Algumas enfermeiras de sua equipe estavam apresentando sintomas e
agora estão em isolamento. O hospital está treinando outros enfermeiros
de apoio para trabalhar em cuidados intensivos. "Antes do início do
turno, mantemos as mãos juntas e dizemos 'se proteja'. Ficamos um de
olho no outro. Garantimos que todos usem luvas, máscaras e equipamentos
de proteção adequadamente", diz Nittla.
Faltam respiradores, cilindros de oxigênio e muitos medicamentos. Mas
o hospital dela possui equipamentos de proteção individual suficientes
para toda a equipe. A UTI registra uma morte por dia, bem acima da média
que tinham antes da pandemia. "É assustador." Como enfermeira-chefe, às
vezes ela precisa reprimir seus próprios medos.
"Tenho pesadelos. Não consigo dormir. Me preocupo com o vírus.

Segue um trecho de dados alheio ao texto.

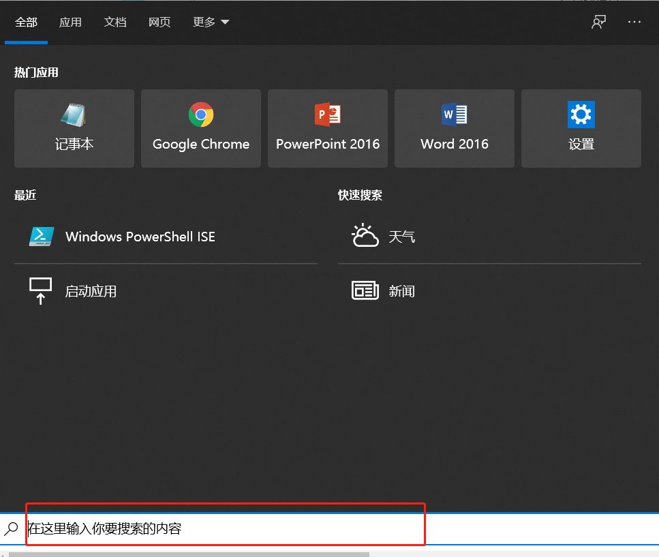Switch to the 应用 (Apps) tab
Image resolution: width=659 pixels, height=557 pixels.
pos(70,22)
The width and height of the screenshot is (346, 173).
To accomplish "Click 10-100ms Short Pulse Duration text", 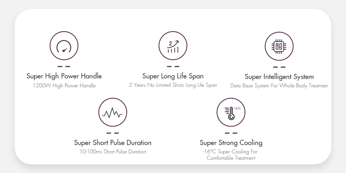I will [x=113, y=152].
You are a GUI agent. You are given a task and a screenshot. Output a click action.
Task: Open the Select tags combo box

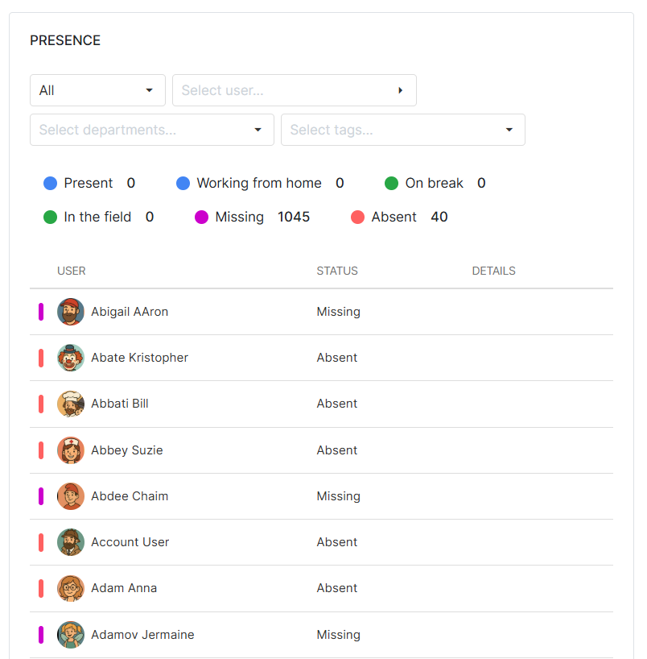(x=402, y=130)
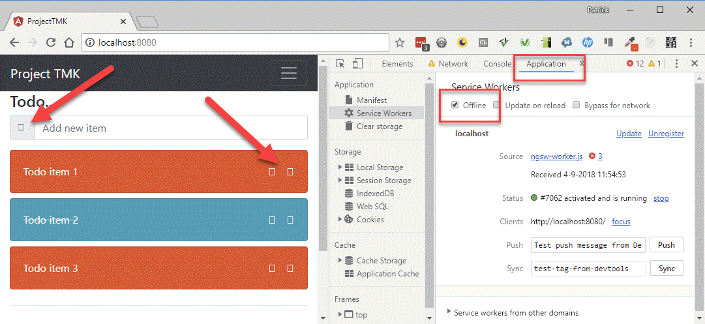
Task: Click the Unregister link
Action: pyautogui.click(x=666, y=134)
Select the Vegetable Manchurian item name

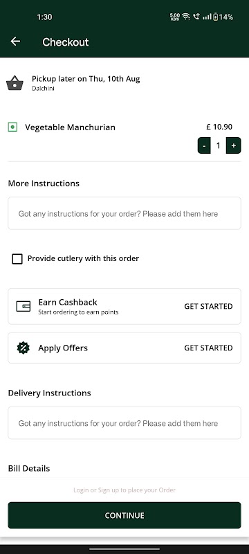[x=70, y=127]
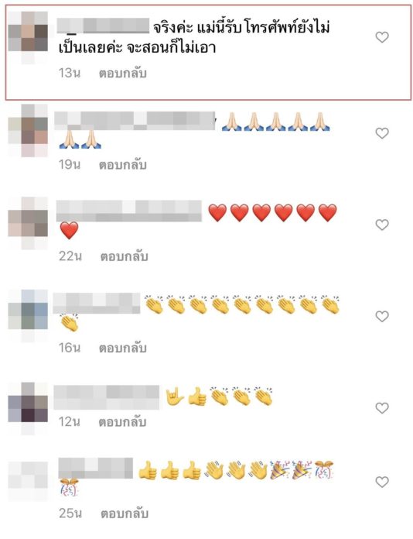The image size is (413, 539).
Task: Like the comment posted 12 hours ago
Action: click(382, 408)
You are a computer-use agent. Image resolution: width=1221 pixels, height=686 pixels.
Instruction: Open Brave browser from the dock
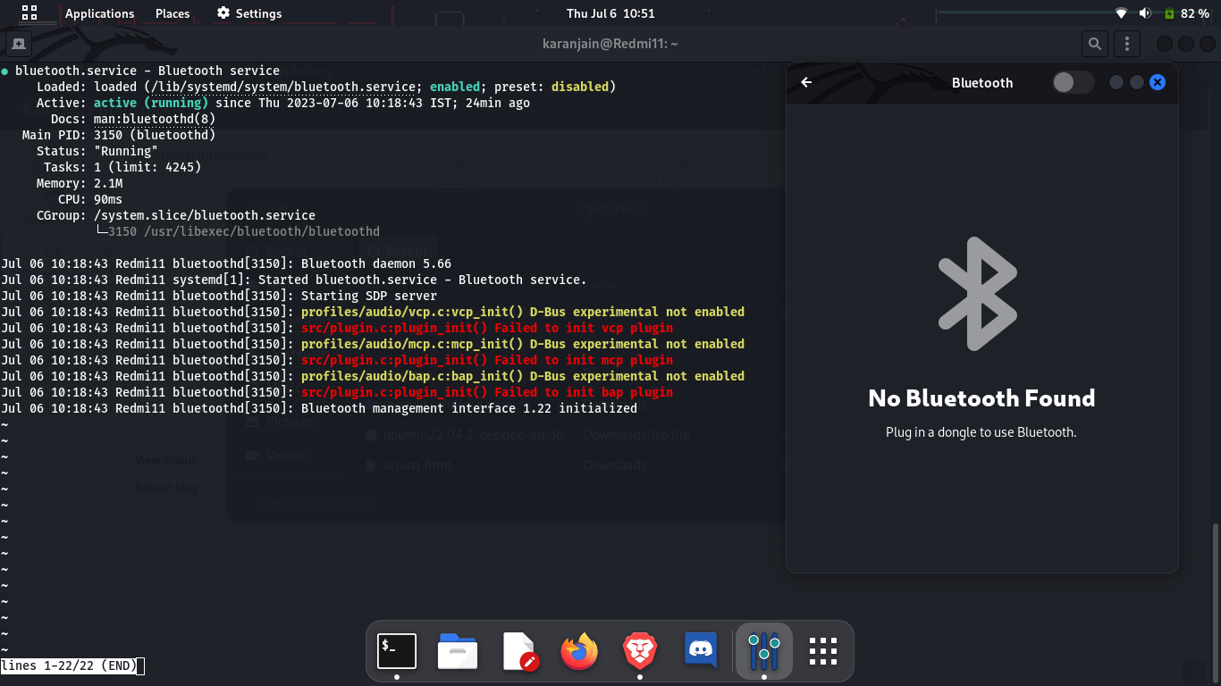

Converso com meus colegas e todos estão assustados." No ano passado,
Nittla ficou longe do trabalho por meses devido à tuberculose. Ela sabe
que sua capacidade pulmonar está comprometida. "As pessoas me dizem que
eu não deveria estar trabalhando. Mas é uma pandemia; deixo tudo de lado
e faço o meu trabalho", afirma.
"No final do meu turno, penso nos pacientes que morreram sob meus cuidados. Mas tento desligar quando saio do hospital."